Franchising, retail, business
26/07/2016
L’ex avvocato spendeva l’immagine dello storico Caffé Platti per aumentare la propria credibilità e chiedere di non incassare assegni poi risultati scoperti
Abiti di sartoria, calze e cravatte sempre studiate, scarpe su misura. Lo stile innanzi tutto. Certo, l’azienda era andata a catafascio e aveva trascinato nel fallimento la storica insegna «Platti». Ma che vuol dire? Ci sono abitudini che diventano esigenze. Irrinunciabili. Questione di stile, appunto. Poco importa se l’avvocato Alfredo Cardigliano, 49 anni, aveva il portafogli vuoto. Lui voleva continuare a vivere come ai bei tempi, quando parcheggiava la fuoriserie davanti al caffè inaugurato nel 1870, con specchi e stucchi ammirati da personaggi come Cesare Pavese, Luigi Einaudi Mario Soldati. L’immagine del locale era diventata un po’ anche la sua. E ne ha approfittato finché ha potuto. Anche dopo la sentenza di fallimento, che a gennaio del 2015 ha fatto abbassare la saracinesca del caffè vicino alla panchina dove fu presa la decisione di fondare la Juventus, nel 1897. Poi, il locale è finito nelle mani di Andrea Long, già proprietario della «Jet Hotel». Ma questa è un’altra storia.
Il debito
Già, Cardigliano continuava a entrare in un piccolo tempio dello stile come «Sir Wilson» in via Roma per «rinfrescare» il guardaroba. Viveva di reputazione. Per questo, nessuno ha fatto questioni quando ha pagato con assegni posdatati. Dicembre 2015, gennaio e febbraio 2016. Acquisti per 10 mila e 800 euro. Imprenditore, avvocato. Non poteva essere un truffatore. Ma qualche dubbio è sorto dopo gli inviti a posticipare l’incasso degli assegni ben oltre le date riportate sui documenti bancari.

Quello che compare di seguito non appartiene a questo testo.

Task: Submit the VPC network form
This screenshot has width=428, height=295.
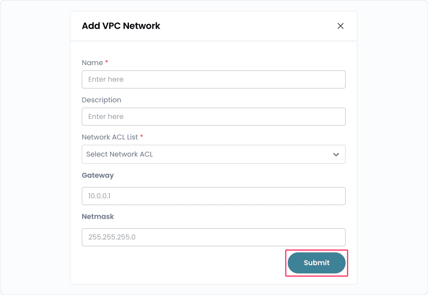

E così, il titolare di «Sir Wilson» ha deciso di rivolgersi all’avvocato Claudio Strata. Ma il gioco delle tre carte è andato avanti lo stesso, ancora per un po’. Da buon avvocato, ha proposto una transazione. Via mail, tutto nero su bianco. Balle. Serviva soltanto a guadagnare tempo. Scoperto l’inganno, l’avvocato Strata ha inviato un esposto in procura per valutare l’ipotesi di truffa. «Siamo rimasti molto sorpresi dall’atteggiamento di questo ex collega, perché quando abbiamo ipotizzato una sua scorrettezza si è mostrato molto offeso. La realtà era molto peggiore, un vero e proprio raggiro fatto approfittando della fiducia che il mio cliente riponeva in lui», dice l’avvocato.
Il passato
Ma Cardigliano ha ben altre grane. È finito sotto processo a Lecce per aver raggirato una quarantina di clienti del proprio studio legale: prospettava conseguenze giudiziarie, che potevano essere scongiurate con il pagamento di qualche migliaio di euro. Fandonie. Di qui, le accuse di truffa e patrocinio infedele. L’ordine degli avvocati lo ha cancellato dall’albo, lui non ha nemmeno fatto ricorso.
Nulla che possa impensierire un personaggio come Cardigliano, conosciuto in Puglia per aver difeso in aula alcuni fiancheggiatori del boss brindisino Vito Di Emidio per la strage della Grottella (tre guardie giurate trucidate nel 1999). Tanto per capirci, in quel processo proprio Di Emidio lo accusò di avergli spillato 100 mila euro. Un affronto che gli costò un attentato nel 2002 e lo mise nel mirino della criminalità organizzata qualche tempo dopo. In confronto, una truffa è acqua fresca.